We kept asking the consultants if they had family in NYC - many do. It took a few days, but everyone's everyone was accounted for. I called [Allie] to make sure her dad was ok, and he had been in Disaster Mode at [redacted place of work] all morning, but he was fine. Everyone I knew was ok, but I'm a lucky one.

God be with us.

That day is mostly indelible for me because I made the effort to make it that way, and I re-read that post on 9/11 every year because I put it in Day One a few years ago, so now I see it every other! There wasn’t much effort to do this. It was worth it for that memory, and is worth it for the others that I capture as my life has changed since B was born. A lot has happened since then, and it is a real blessing to to be able to read about it and feel some of those feelings again.

What Next

I do have some regrets that I didn’t start this all sooner. I am down to a single grandparent, for instance, and I have lost a lot of memories from my childhood for not having been a faithful journaler at a younger age. The journals I do have from my adolescence are hilarious, embarrassing, and should be used as fire-starter. My other LiveJournal-era entries are similarly embarrassing for the most part.

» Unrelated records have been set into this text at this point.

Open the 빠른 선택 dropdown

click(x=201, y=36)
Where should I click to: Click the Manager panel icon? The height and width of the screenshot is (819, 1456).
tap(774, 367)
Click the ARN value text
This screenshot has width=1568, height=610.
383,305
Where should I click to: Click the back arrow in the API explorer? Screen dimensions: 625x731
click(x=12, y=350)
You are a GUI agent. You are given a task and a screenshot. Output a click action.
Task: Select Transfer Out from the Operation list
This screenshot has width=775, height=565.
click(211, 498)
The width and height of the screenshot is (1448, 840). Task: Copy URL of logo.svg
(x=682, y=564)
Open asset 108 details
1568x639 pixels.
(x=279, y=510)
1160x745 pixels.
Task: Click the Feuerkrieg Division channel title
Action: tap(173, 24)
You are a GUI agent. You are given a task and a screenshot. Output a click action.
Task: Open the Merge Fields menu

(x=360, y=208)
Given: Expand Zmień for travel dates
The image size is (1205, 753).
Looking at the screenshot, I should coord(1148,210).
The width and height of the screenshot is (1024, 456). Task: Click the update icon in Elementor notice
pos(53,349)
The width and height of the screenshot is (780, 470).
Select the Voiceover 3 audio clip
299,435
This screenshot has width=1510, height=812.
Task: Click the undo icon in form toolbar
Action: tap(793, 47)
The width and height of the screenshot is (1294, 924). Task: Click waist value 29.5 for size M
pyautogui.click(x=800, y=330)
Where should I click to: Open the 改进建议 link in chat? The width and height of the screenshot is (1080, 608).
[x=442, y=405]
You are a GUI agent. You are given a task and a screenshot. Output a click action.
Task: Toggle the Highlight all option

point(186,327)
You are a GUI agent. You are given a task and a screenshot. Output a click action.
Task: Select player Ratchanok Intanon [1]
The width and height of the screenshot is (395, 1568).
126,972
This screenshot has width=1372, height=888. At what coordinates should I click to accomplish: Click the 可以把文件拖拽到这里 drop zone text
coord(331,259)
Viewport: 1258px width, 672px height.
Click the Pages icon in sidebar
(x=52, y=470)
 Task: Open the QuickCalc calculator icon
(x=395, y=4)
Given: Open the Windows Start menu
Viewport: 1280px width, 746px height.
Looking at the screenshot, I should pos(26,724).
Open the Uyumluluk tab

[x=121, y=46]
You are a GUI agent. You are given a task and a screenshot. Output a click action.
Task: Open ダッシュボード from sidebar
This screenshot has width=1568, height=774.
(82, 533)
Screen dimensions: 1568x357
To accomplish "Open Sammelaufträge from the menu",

That said, there are more things being considered in the app that I am looking forward to:

  1. More and more functionality for audio recording. This has been an amazing addition to the tool belt for me. I record a post every now and again while walking the dog. If it’s short enough, Day One transcribes it for me and I can edit it after the fact. It’s hard to type when walking a dog, as you might expect. I’m planning on buying an Apple Watch Series 4 in the new year to replace my aging Series 0. One of the features that works on the newer watches is that you can natively record audio on-device for up to 90 minutes. This will be a game-changer for me. When I’m having a chat with one of my kids that I want to remember or when my wife and I are wrestling with a decision, or when I cannot take notes on something someone is saying, I can revisit it later and also not worry about its privacy due to the end-to-end encryption of my most sensitive journals.
  2. Video support. Most of the videos I take with my phone are there to chronicle a short event. I don’t want them on Youtube or another hosting service, and for now they are “collecting dust” in a Dropbox folder tree. Adding video support in Day One would be supremely helpful. I have converted some very short videos to GIFs to make an entry more “alive”, though, and that’s nifty.
  3. Shared journals. This is one extension for my “The Plan” journal which would open up a lot of potential. My wife, who doesn’t use Day One much, could open the same journal and add her thoughts.

Again, Day One is the end game. It’s where all of the stuff I want to keep track of ends up.

I would like to automate more things into Day One, but I’ve reached the limits of my digital life for now. There are numerous inspirations out there for automation, for example:

Why I Don’t Blog Anymore

And now we come to the payoff…

A colleague of mine asked me what my next blog post was going to be about way back in May. I was sure I would write about the treehouse I was going to build, but I never really wanted to share it like that. It was a rushed process that I over-engineered, and I wasn’t sure how to describe it. I sure do have a ton of journal entries about it, though, and that is why I do not post here any more: most of my written thoughts are for later recall and not for public consumption. I don’t have any need to share them, so I just do not.

It’s not healthy, though, to keep everything inside. I firmly believe that the best life is one shared with, and especially in service to, others, however that doesn’t mean I need to blog more. It means that I need to share life with people 1:1 and 1:several. A customer of mine stumbled upon this blog and mentioned to me that he liked what I posted and would enjoy seeing more. I get it; I consume other people’s writing all the time and would it not be fair for some to expect me to share alike?

Despite being an extrovert, this isn’t the medium I want to contribute my thoughts to right now. I could make an empty promise to the ether about aiming to write more, but who am I trying to impress? I am definitely going to journal more, but I promise nothing about this place.